Image transformation was performed with: (a) perspective transformation using a single homography (SH) from RANSAC34 with a reprojection error threshold of 5, (b) hierarchical multi-affine (HMA) approach18, (c) image deformation with affine Moving Least Squares (MLS)12, and (d) multi-grid deep homography estimation (MG-DHNN)27.

The latter three were tested to compensate for local image deformations due to breathing and manipulations from surgical instruments. HMA uses geometrical constraints to create multiple regions with similar keypoints, that are further divided and/or expanded if appropriate. Each image area covered by such a region has an individual homography estimated with RANSAC. The developed Python implementation is based on MATLAB scripts from https://github.com/gustavhafen/HMA and the implemented combination of SH and HMA is described in section Quality Check and Postprocessing. Dense image deformation can be obtained with MLS. Therefore, the matched keypoints are used to obtain an affine transformation for the vertices of a uniform grid and the pixels between are bilinearly interpolated. As a trade-off between deformation accuracy and computation time, a grid density of 20% was chosen, as suggested in Schaefer et al.12.

[Material supplied]
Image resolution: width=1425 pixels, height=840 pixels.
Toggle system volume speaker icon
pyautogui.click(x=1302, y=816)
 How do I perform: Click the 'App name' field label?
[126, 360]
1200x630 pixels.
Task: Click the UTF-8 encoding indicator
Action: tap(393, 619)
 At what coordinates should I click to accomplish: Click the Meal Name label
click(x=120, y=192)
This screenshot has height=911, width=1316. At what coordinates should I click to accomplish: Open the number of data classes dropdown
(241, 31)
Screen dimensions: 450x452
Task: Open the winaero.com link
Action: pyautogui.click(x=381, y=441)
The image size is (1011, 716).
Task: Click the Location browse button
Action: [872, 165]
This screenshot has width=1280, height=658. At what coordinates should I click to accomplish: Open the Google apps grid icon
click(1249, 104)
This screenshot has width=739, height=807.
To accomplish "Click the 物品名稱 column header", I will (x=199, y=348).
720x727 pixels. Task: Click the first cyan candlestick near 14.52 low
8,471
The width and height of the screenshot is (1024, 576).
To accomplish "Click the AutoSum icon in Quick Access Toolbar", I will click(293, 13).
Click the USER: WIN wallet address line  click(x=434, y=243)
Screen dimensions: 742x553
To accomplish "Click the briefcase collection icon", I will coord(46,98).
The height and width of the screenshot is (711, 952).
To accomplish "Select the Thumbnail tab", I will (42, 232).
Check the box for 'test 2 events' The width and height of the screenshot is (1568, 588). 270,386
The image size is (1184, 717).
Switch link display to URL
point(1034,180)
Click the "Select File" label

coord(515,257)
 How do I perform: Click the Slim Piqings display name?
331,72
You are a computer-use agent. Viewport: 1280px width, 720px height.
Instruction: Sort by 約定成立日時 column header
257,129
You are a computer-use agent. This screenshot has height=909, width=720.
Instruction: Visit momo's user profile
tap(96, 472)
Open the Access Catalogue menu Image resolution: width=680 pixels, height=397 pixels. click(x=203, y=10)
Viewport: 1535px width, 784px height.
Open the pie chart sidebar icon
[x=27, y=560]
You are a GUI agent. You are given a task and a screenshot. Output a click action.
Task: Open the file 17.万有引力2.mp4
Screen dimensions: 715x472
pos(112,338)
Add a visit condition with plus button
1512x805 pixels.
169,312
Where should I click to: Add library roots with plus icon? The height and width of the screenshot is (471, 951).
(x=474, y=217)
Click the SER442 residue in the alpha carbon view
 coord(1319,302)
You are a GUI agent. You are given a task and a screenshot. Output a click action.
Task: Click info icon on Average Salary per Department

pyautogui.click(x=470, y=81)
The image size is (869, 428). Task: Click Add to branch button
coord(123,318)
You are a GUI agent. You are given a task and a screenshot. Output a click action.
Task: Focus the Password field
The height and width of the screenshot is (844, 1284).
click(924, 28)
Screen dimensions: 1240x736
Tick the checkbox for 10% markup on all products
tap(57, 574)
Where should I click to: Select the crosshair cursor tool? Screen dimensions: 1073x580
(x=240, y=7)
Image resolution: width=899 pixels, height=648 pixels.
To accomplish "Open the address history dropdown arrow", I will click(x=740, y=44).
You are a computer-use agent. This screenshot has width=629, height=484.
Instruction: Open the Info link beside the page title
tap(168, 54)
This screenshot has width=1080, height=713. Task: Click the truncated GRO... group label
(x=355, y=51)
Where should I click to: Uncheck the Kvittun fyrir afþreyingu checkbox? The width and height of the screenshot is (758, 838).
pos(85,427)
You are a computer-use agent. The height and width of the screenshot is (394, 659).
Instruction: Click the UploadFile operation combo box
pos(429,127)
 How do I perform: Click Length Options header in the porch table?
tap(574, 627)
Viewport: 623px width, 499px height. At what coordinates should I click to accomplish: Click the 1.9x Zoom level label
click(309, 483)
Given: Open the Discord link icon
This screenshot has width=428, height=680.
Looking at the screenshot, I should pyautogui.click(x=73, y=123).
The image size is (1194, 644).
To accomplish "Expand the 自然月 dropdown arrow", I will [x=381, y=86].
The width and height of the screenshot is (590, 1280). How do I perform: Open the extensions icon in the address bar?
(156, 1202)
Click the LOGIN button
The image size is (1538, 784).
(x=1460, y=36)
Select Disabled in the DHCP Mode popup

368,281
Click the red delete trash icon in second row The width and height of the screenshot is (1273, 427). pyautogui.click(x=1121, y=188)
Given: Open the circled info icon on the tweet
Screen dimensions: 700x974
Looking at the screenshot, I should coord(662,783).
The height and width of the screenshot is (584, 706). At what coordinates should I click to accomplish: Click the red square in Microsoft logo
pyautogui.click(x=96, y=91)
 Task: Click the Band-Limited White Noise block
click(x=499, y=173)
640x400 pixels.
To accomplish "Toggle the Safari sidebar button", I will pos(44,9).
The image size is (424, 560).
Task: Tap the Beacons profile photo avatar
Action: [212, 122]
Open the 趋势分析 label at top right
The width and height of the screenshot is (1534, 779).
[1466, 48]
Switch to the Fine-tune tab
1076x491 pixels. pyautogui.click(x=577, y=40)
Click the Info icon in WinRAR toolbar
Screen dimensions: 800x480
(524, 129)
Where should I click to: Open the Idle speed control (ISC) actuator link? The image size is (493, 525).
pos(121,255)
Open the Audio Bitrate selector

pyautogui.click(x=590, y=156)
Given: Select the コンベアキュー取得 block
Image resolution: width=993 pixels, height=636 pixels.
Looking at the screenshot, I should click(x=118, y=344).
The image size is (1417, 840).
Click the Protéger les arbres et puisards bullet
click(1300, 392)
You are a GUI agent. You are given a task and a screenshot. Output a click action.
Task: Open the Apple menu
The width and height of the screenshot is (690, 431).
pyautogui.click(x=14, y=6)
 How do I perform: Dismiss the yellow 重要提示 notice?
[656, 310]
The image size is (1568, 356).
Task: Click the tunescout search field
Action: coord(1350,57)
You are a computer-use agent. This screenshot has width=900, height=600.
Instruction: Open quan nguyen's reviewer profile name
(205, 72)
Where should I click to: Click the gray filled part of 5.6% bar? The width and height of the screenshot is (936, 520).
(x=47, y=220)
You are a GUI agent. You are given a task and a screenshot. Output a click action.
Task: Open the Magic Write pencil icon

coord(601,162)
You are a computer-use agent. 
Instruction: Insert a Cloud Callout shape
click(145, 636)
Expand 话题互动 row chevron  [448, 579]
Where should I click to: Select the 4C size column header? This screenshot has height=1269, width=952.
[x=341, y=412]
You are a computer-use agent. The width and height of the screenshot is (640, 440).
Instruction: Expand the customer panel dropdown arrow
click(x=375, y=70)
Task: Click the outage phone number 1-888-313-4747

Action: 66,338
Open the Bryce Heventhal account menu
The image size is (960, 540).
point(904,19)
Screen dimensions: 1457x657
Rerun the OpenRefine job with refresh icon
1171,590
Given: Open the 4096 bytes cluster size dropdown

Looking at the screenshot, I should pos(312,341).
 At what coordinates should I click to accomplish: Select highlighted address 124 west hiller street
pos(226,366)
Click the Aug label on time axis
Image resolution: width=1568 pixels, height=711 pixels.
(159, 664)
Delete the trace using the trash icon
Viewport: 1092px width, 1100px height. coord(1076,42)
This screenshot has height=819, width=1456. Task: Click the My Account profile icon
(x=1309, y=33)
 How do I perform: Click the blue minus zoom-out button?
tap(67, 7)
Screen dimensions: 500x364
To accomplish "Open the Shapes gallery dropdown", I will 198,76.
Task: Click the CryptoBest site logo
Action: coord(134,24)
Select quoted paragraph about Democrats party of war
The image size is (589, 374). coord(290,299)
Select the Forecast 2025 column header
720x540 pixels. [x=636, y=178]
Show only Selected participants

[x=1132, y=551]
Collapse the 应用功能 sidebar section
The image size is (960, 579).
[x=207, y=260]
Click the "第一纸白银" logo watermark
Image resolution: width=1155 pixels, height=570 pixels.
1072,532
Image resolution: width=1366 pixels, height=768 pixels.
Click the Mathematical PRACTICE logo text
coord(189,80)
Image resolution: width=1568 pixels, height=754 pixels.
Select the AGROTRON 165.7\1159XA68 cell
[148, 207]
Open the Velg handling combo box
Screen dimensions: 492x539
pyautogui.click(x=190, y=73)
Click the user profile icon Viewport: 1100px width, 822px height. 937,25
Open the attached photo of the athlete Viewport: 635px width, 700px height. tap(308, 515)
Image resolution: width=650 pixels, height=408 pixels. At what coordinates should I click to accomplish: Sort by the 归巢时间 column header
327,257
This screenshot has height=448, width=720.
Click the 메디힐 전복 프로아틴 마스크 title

[Problem description]
Transcribe the image-transformation passage from "Image transformation was" up to and including "homography estimation (MG-DHNN)27.".

[Exercise output]
Image transformation was performed with: (a) perspective transformation using a single homography (SH) from RANSAC34 with a reprojection error threshold of 5, (b) hierarchical multi-affine (HMA) approach18, (c) image deformation with affine Moving Least Squares (MLS)12, and (d) multi-grid deep homography estimation (MG-DHNN)27.